Os problemas decorrentes de se dar garantias, em lugar de promessas vagas, não são desprezíveis. Uma vez que se estenda a linha da Otan para além da nova fronteira oriental da Alemanha, onde se deve parar?
Apesar de tudo isto, uma parcela grande demais do dinheiro público canalizado à Europa central e oriental ou não tem sido desembolsada, simplesmente, ou tem terminado nos bolsos de consultores ocidentais. Medidos pelos padrões anteriores da própria Comunidade Européia, os chamados acordos Europa que a CE assinou com a Polônia, a Hungria e a então Tchecoslováquia, em dezembro de 1991, foram generosos.
A verdadeira Europa sempre foi feita dos encontros de homens e mulheres individuais, não de tratados ou regulamentos. Então isto dá condições à Europa de acontecer. Mas ao mesmo tempo a Europa ocidental de modo geral, e a Alemanha especialmente, têm se aproximado de uma política imigratória que impõe às frágeis democracias da Europa central oriental o ônus de cuidarem de, ou de elas mesmas restringirem o acesso de, os refugiados e migrantes dos Bálcãs e da ex-URSS.

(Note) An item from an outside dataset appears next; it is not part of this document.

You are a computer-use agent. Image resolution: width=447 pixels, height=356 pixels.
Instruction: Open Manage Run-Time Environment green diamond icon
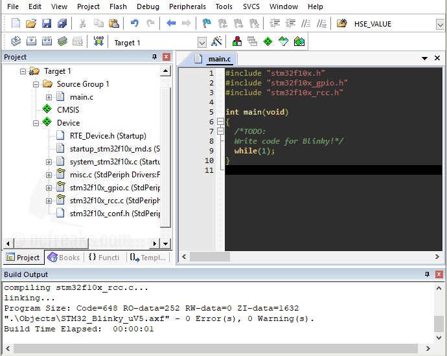point(268,42)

Dizer, como dizem muitos, que o Ocidente está erguendo novos Muros de Berlim é um artifício retórico que eu rejeito, porque trivializa o verdadeiro Muro de Berlim. A afirmação sem Muro de Berlim, nada de União Soviética também é válida ao contrário: sem União Soviética, nada de Muro de Berlim. O Ocidente não está construindo muros para conservar sua população dentro de seus limites.

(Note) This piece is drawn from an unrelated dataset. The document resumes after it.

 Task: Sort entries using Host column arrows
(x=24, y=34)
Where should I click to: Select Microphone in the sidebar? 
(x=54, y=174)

Mas é verdade que, em termos de política de segurança, econômica e imigratória, poloneses, tchecos e húngaros vivem batendo suas cabeças contra muros europeus ocidentais que são mais frustrantes pelo fato de serem invisíveis. Não há cães policiais, apenas regulamentos; não há aparelhos que disparam automaticamente, apenas o sorridente sim que na realidade quer dizer não.

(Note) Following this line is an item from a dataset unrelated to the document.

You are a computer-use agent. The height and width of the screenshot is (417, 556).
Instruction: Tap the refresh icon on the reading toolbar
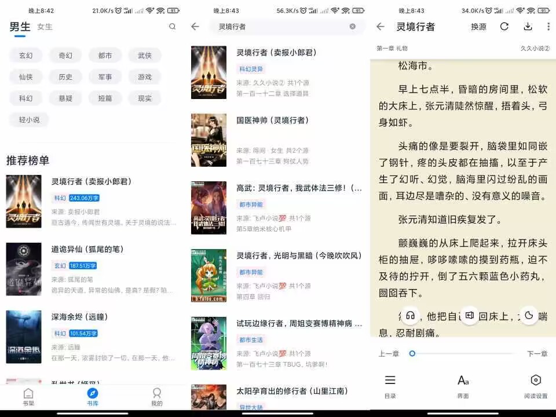point(503,27)
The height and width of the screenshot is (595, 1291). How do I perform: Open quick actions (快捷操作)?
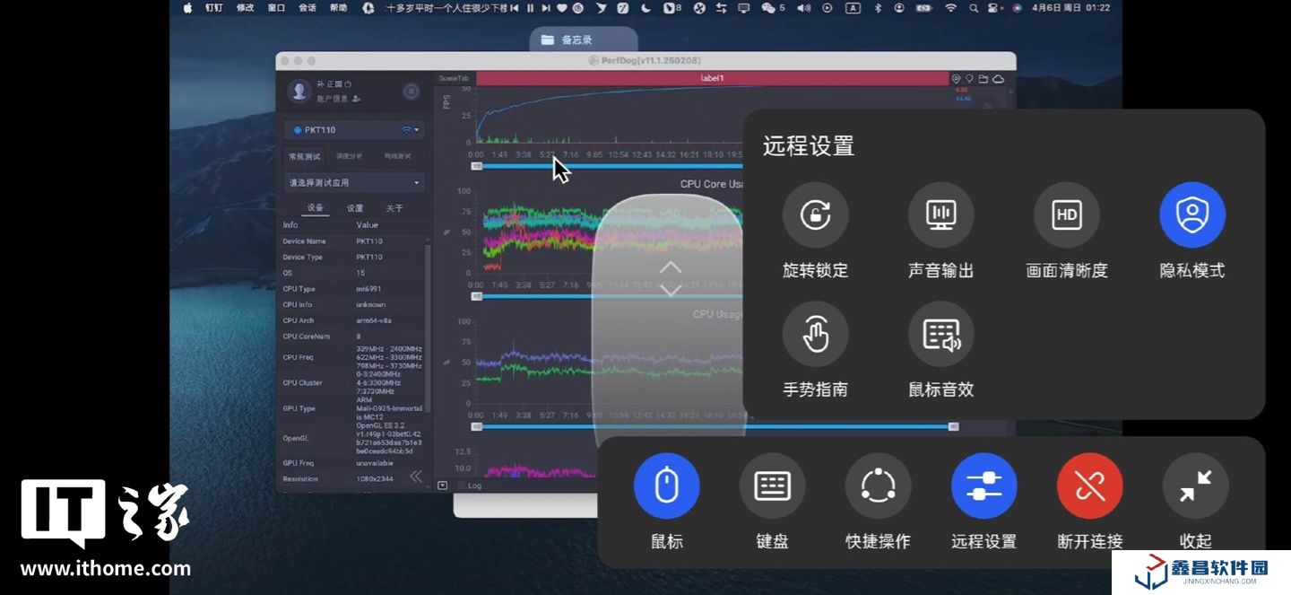point(878,486)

Talvez estas sejam preocupações apenas passageiras, de momento. Mas a Europa central oriental certamente ainda não chegou à democracia estável. E aqui, nesta região delicadamente equilibrada a meio caminho entre Maastricht e Sarajevo, o Ocidente pode fazer a diferença entre êxito ou fracasso. Não que o êxito vá necessariamente trazer consigo qualquer grande inspiração ou revelação nova. Depois de passados cinco anos, estou mais inclinado do que nunca a dizer que a maioria das características específicas que discerni nos anos 80 eram consequências da adversidade.
Isto significa, infelizmente, que desapareceram, em grande medida, com a adversidade. Também as Távolas Redondas já foram desmontadas ou guardadas num canto, há muito tempo.
Uma das grandes glórias da revolução de 89 em Varsóvia, Budapeste, Berlim e Praga —talvez sua maior glória— foi sua natureza pacífica, cortês e civilizada. Fóruns cívicos organizaram uma resistência civil para reconstruir a sociedade civil. Apesar de toda a recriminação, das críticas pessoais e até mesmo dos epítetos racistas da política pós-comunista nessas cidades, essa política tem se mantido, sob condições de traumáticas transformações, quase inteiramente não-violenta. Isso pode soar como uma conquista modesta —mas quando se olha a história das revoluções européias anteriores, ou para a ex-URSS e a ex-Iugoslávia hoje, percebe-se que na realidade é uma conquista muito grande.
Em todo caso, minha editora em Zagreb, Vesna Pusic, parece pensar assim. Em seu prefácio à edição croata, à qual ela deu o nome de Nós, os Cidadãos, ela sugere que a história das revoluções de veludo na Europa central pode conter lições mesmo para os lugares onde as coisas têm mais tradicionalmente dado errado. E ela conclui que nesses lugares, também, o futuro depende da redescoberta da responsabilidade cívica.
Em meio à terceira guerra dos Bálcãs deste século, suas palavras talvez soem como meros assobios no escuro. Mas quem somos nós, da distância segura em que nos encontramos, para desprezar tal esperança, por tênue que seja?